Showing posts with label pillbox. Show all posts
Showing posts with label pillbox. Show all posts
Saturday, March 30, 2019
Ilminster, Somerset
‘The war’
In 1940 long defensive lines were constructed running across southern England to hold up an enemy advance in the event of an invasion. These lines, made of barbed wire defences, tank traps, and thick-walled concrete pillboxes, were extensive, but they had weak points where access routes crossed them. One such point was at Ilminster in Somerset, where, in those days, the A303 passed through the middle of the town. Ilminster itself was therefore fortified, with a ring of barbed wire and tank traps, some earthworks, 17 pillboxes (each with a machine gun), and a heavy gun emplacement.
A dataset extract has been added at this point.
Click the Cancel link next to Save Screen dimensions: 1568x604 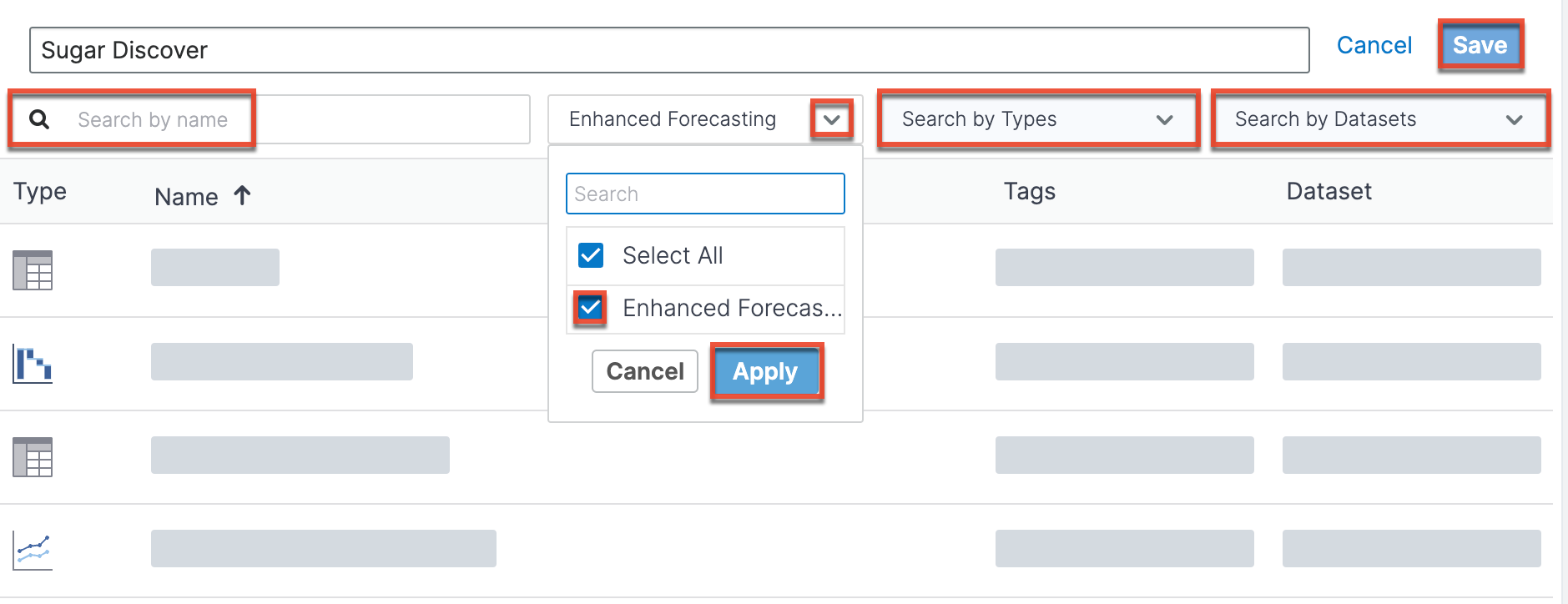(x=1374, y=45)
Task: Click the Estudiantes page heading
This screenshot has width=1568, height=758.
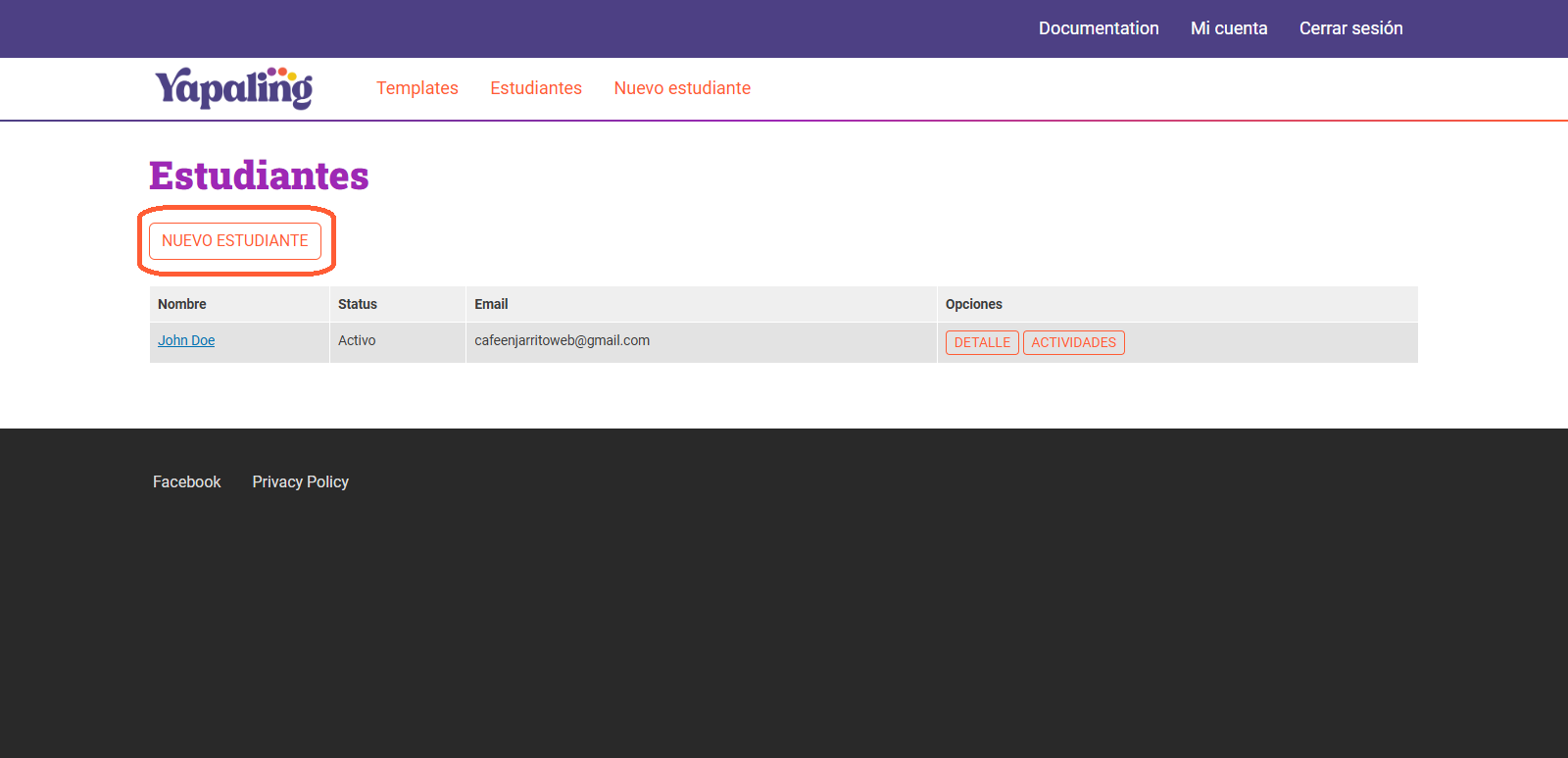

As well as the machine gunners, there would be riflemen dug in, and altogether about 400 people (up to half of them local home guard members) were needed to man this complex, defend Ilminster, and, so it was hoped, play their part in repelling the invading force.* Parts of this defensive line still exist. This pillbox is on a public footpath that once formed part of one of the long entrance drives to Dillington House, connecting the mansion to the town. The thick concrete has survived well, and the polygonal structure still looks fit for purpose. Eighty years’ growth of moss, plus some ivy, only help to camouflage the box.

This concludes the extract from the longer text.